The test set and cross validation set have different purposes. If you drop either one, you lose its benefits:
You cannot use the cross validation set to measure performance of your model accurately, because you will deliberately tune your results to get the best possible metric, over maybe hundreds of variations of your parameters. The cross validation result is therefore likely to be too optimistic.
For the same reason, you cannot drop the cross validation set and use the test set for selecting hyper parameters, because then you are pretty much guaranteed to be overestimating how good your model is. In the ideal world you use the test set just once, or use it in a "neutral" fashion to compare different experiments.

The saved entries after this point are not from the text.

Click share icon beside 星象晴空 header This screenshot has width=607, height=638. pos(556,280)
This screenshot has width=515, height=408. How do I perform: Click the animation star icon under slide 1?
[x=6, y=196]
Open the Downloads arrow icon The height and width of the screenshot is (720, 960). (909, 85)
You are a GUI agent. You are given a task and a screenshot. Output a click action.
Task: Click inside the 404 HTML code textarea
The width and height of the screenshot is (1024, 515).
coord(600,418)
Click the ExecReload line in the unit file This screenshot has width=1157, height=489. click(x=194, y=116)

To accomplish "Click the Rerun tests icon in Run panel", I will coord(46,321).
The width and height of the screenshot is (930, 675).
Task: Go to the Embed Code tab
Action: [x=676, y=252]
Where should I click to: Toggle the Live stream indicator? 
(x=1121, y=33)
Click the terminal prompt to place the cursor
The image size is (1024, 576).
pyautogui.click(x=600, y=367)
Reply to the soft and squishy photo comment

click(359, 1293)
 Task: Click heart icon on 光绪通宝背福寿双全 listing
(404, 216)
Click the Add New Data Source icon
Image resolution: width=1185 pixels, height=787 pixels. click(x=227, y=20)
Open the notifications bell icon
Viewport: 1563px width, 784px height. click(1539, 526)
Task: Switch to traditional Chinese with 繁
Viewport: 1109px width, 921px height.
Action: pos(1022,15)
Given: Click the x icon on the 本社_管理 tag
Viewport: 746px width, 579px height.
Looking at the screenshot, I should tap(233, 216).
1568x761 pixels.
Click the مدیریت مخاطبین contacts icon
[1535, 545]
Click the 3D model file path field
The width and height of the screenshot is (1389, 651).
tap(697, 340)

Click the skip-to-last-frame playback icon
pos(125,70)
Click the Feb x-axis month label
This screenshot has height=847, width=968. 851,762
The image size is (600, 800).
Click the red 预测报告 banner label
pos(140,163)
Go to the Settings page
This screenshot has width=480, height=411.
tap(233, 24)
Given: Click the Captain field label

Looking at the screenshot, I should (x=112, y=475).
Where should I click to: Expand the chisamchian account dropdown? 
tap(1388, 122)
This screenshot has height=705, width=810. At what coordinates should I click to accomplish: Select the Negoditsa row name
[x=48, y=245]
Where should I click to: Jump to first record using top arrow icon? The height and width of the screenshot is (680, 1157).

If you cross validate, find the best model, then add in the test data to train, it is possible (and in some situations perhaps quite likely) your model will be improved. However, you have no way to be sure whether that has actually happened, and even if it has, you do not have any unbiased estimate of what the new performance is.
From witnessing many Kaggle competitions, my experience is that tuning to the test set by over-using it is a real thing, and it impacts those competitions in a large way. There is often a group of competitors who have climbed the public leaderboard and selected their best model in test (the public leaderboard is effectively a test set), whilst not being quite so thorough on their cross validation . . . these competitors drop down the leaderboard when a new test set is introduced at the end.
One approach that is reasonable is to re-use (train + cv) data to re-train using the hyper-params you have found, before testing. That way you do get to train on more data, and you still get an independent measure of performance at the end.
If you want to get more out of cross validation, the usual approach is k-fold cross validation. A common trick in Kaggle competitions is to use k-fold cross validation, and instead of re-combining the data into a larger (train + cv) training set, to ensemble or stack the cv results into a meta-model.
Finally, always check that your splits for validation and test are robust against possible correlation within your data set.